4.5. Threshold stress intensity factor (KIH)
Incremental, dwell loading tests were carried out at 4°C in 3.5%NaCl aqueous solution under CP at -1100mVSCE, applied by potentiostat. Tests were conducted by loading samples in three-point bending to an initial stress intensity factor (K) within the range 40 to 50MPam0.5, depending on the dissimilar metal combination, holding this constant for a predetermined time (typically between 2 and 4 hours) and then continued by adding load increments to achieve an increase in applied stress intensity of 2 to 5MPam0.5.
Crack initiation was identified either from changes in the clip gauge-time trace or acoustic emission monitoring. Threshold stress intensities were calculated to obtain an estimate of KIH, that is, the highest K that can be sustained by the hydrogen charged specimen without initiating crack extension from the EDM notch.
5.1. Fracture surfaces
Post-test examination of the fracture toughness specimens showed fracture face morphologies typified by those presented in Figure 3. Similar features were present when specimens intended for KIH testing were loaded above KIH. Two microstructural zones dominated the fracture path, one in the featureless zone and the other around martensitic zones. Fractography revealed terraced cleavage within the featureless zone and/or flat and contoured fracture at bead overlap interfacial regions, either directly at the interface or associated with swirls. These fractures seemed to have initiated independently and were found in most test specimens. The interface fracture associated with martensitic zones, was seen even in specimens that were not hydrogen charged and tested in air. Indeed, this is one of perplexing aspects of the tests conducted in air. The fracture faces reveal small patches of localised brittle areas but the global behaviour of the specimen under slowly applied loading conditions appears to be ductile. The significance of this merits further investigation.

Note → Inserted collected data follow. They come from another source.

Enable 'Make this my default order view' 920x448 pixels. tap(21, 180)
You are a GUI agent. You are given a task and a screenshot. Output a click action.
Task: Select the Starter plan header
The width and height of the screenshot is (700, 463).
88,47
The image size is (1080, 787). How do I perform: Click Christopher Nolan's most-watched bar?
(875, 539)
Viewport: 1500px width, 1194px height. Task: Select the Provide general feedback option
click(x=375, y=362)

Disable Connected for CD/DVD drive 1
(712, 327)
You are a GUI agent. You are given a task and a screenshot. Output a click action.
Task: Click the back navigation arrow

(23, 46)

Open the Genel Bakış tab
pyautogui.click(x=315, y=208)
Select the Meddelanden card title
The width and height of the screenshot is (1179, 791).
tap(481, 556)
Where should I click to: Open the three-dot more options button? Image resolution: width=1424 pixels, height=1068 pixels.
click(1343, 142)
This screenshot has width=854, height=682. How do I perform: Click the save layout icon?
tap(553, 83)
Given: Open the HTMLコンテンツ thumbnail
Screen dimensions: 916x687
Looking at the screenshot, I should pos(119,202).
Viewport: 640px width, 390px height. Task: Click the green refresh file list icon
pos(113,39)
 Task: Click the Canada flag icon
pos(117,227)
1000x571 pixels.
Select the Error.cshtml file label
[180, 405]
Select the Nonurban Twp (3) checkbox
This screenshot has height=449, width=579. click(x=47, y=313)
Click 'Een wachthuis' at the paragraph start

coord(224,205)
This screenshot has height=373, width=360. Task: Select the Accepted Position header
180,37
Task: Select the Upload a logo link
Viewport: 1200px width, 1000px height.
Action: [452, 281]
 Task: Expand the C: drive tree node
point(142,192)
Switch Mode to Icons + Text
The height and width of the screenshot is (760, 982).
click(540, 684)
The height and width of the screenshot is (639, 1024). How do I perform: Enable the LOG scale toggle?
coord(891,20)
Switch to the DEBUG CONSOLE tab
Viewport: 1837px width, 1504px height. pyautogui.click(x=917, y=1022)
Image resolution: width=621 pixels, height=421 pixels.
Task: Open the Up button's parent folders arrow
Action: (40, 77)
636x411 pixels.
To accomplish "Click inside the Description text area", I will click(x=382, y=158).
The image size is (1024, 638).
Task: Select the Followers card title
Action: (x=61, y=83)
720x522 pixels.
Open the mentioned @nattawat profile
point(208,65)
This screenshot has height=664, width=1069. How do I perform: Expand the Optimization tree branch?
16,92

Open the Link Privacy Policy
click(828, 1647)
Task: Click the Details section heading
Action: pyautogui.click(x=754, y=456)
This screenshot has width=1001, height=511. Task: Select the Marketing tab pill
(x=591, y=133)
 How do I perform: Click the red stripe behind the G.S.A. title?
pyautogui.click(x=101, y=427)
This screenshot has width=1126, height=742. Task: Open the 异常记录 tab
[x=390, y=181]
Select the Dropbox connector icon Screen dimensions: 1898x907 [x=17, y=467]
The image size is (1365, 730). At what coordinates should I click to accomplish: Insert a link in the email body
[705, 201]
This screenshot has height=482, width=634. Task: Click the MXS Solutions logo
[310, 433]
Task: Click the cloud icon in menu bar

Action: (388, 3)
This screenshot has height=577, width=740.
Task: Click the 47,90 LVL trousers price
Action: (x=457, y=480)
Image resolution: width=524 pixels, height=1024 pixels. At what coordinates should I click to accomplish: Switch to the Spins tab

Fig. 3. Fracture faces of a SENB specimen
The J R-curves provided a means for discriminating between different materials in terms of resistance to crack extension from a notch due to HE. Depending on the slope and position of the R-curve along the fracture toughness axis in terms of J-integral, the dissimilar combination tested was classified into three groups, designated A, B, and C, as shown in Figure 4. For Group C, the resistance to crack extension was negligible in that the R-curves were flat or showed only a small gradient. Clearly such materials are expected to have poor resistance to HE. This contrasts to Groups A & B, which have significantly steeper slopes and initiation values and are expected to have significantly higher resistance to HE.
Fig. 4. J integral R curves for different material combinations
The chemistry of the featureless zone was found to be dependant on the dissimilar material combination, with some showing Ni-rich and some Fe-rich compositions. The Ni-rich compositions appeared to be associated with steeper gradient R-curves. Whilst the intercept of the R-curve appeared to be greater for those cases for which carbon content was expected to be lower.
Tests, which were carried out at a slower testing rate, revealed that, for a given material combination, the J R-curve became flatter with decreasing strain rate (see Figure 5), and lower J-intercept values were measured. That means that resistance to crack extension is decreased by lowering the straining rate. Despite this finding, the results obtained at faster rates (albeit still slow) have proved to be useful in helping to discriminate between material combinations and heat treatment conditions that are less or more susceptible to HE.
Fig. 5. Effect of strain rate on the resistance to HE of the dissimilar interface
5.3. Threshold stress intensity factor
For most of the interfaces, the KIH values obtained when tested in 3.5%NaCl at 4°C appeared to be less discriminating between materials than the R-curve tests. This could be related to the fact initiation from a blunt EDM notch was being measured. These data are being assessed currently but it appears that, compared with other material combinations tested, only the low carbon martensitic stainless steel forging had a significantly higher KIH value.
Another feature of the stepped loading tests was when loading was increased above KIH specimens fractured and this was not generally observed in the R-curve tests. Similar behaviour was observed in the limited number of stepped loading tests conducted without hydrogen charging but at much higher K values than those specimens that had been charged. It is possible that the residual hydrogen in the weld metal is playing some role in the fracture process.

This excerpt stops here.